Playing with fire
Maybe this is my therapy, maybe it will save another from heartache..although I doubt it
What doesn’t kill you makes you stronger, right? … right?
Give him your heart, you know you want to.
What did you say? “Love for the joy of loving…
Not for the offerings of someone else’s heart.”
Don’t be a hypocrite. Practise what you preach.
I feel so afraid, afraid of the pain of a broken heart.
That one percent - it’s my prison. It won’t let me be free
How could he love me? What if he’s playing a game?
His own private porn star? What if? What if? What if?
Doesn’t your heart skip a beat when you see him “online”?
Doesn’t the thought of him keep you awake half the night?
Oh how you smile when you talk, you’re on cloud nine.
You glow from within, I know you like him. He makes you laugh.
Porn Star? And isn’t he yours?
I want to surrender, give him all of my heart … feel joy… But
The doubts won’t leave me alone, like chains around my heart.
I hold them tight, they protect me against me.
They guard me. They keep me safe.
Shut up! Just shut up! I want to feel his love, I’ll accept it.
Remember when you made love with him,
You bared your soul then. I know how you felt.
You stayed a while and let him see inside you.
You saw him too, didn’t you?
Yes, Yes, I know all that. Yes, I’d take his hand.
I’d go with him, I’d roll down streets of fire,
I want to melt in his touch, I thirst for his kiss.
If I surrender I have to give 100 percent. I can’t help it.
Will that be enough? You know I’d fall like a ton of bricks
Who cares? Don’t you always advise “enjoy the moment”?
What about me, set me free, I may get hurt, I might feel pain.
Just let me feel love and give love, no logic, no reason,
I have a capacity for love that knows no bounds.
Set me free. Come with me.
Are you happy now? I set you free.
I gave him everything, I got hurt, I feel pain.
I felt his love, then he took it away.
He had to take it back, he was never free.
The joy is gone, only sadness remains.
How was I to know? He was everything to me.
I know he loved me, his soulmate… he said.
How could it turn like this? All the laughter.
All the joy.

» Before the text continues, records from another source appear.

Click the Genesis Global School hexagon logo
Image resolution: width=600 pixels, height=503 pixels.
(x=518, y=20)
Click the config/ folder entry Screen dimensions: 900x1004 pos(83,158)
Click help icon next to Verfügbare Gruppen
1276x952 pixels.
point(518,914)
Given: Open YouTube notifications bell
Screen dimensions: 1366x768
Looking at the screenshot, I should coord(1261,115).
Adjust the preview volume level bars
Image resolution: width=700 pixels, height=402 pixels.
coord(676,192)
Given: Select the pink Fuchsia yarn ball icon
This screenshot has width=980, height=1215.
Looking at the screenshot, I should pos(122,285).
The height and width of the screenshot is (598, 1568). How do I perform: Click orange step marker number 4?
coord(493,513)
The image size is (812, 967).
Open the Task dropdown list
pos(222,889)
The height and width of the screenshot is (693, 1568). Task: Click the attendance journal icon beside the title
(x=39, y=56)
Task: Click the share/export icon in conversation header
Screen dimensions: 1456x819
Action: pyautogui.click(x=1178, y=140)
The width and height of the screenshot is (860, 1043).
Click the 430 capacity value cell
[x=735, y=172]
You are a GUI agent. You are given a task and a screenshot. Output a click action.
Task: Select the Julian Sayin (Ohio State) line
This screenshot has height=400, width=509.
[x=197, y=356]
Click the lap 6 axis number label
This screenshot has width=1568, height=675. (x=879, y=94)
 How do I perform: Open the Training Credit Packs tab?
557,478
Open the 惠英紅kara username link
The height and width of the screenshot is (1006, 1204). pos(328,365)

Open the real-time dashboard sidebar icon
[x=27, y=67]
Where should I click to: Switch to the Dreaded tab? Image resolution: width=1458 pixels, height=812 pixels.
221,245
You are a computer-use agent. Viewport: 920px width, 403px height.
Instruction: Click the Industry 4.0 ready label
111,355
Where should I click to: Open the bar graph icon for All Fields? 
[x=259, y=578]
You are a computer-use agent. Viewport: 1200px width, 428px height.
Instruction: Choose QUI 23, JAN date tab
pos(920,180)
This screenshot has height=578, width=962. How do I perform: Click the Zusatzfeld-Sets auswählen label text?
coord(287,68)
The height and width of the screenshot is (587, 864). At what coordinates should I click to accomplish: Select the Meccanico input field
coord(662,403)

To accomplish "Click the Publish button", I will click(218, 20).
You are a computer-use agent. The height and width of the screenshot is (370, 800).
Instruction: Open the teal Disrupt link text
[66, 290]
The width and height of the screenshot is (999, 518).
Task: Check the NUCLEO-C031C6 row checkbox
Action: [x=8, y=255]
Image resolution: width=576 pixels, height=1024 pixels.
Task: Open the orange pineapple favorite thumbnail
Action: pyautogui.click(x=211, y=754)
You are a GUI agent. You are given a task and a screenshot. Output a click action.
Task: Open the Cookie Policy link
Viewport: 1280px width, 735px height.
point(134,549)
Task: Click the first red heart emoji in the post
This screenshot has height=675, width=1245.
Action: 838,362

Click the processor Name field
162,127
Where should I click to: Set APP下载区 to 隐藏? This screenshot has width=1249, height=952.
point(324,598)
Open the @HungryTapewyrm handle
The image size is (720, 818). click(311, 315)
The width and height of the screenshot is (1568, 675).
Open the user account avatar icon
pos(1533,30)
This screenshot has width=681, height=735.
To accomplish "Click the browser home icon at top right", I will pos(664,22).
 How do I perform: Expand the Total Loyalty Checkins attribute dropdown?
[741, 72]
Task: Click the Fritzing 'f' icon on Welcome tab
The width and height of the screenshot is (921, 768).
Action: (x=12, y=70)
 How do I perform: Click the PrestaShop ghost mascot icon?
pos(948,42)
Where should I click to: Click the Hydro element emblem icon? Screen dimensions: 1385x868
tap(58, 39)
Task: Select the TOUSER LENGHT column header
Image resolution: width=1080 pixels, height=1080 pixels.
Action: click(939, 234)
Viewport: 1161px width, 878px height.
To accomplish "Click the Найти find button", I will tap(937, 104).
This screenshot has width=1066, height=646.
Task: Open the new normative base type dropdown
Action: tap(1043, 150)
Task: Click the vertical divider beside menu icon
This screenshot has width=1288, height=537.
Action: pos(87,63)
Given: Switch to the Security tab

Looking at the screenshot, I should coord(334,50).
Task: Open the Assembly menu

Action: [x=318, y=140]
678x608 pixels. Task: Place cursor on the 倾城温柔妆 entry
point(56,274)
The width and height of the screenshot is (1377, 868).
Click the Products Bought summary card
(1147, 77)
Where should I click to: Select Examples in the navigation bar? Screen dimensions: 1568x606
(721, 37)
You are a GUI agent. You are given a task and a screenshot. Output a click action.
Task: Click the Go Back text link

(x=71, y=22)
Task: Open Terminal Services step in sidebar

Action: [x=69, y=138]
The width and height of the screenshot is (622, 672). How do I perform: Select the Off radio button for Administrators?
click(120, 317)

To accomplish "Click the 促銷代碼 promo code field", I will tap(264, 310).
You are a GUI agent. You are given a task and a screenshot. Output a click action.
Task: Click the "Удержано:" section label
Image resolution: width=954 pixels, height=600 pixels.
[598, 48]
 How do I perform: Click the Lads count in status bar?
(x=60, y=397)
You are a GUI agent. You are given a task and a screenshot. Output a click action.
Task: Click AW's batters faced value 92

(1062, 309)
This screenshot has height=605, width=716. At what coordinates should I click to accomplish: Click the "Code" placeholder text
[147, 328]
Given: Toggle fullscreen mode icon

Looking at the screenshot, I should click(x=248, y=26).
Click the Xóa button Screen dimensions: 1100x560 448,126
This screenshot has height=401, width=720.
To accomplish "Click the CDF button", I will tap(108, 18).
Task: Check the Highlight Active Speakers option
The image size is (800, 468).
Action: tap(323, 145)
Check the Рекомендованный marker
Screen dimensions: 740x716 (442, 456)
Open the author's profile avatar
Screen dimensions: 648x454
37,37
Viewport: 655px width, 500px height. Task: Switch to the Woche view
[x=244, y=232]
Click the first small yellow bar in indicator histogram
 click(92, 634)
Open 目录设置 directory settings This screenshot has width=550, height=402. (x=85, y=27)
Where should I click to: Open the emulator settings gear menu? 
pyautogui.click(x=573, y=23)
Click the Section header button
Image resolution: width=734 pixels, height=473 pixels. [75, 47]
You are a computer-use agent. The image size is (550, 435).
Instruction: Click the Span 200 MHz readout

We shared so much.
I feel lost, alone without him.
You dreamt of the impossible
Go to the other side of the world?
What were you thinking, fool?
Chasing a rainbow, I told you to keep it real.
What do we do now? Help me.
I’ll listen this time, my strength is all gone.
I’ll tell you what we’ll do. We’ll mend.
We’ll shut him away in some secret place.
Hold the chains tighter this time, remember the pain.
Yes, we’ll feel loss and grief, and loneliness,
there’s dark days ahead
But then we’ll begin to give our love freely again.
To babies and children … the innocent ones …. and us.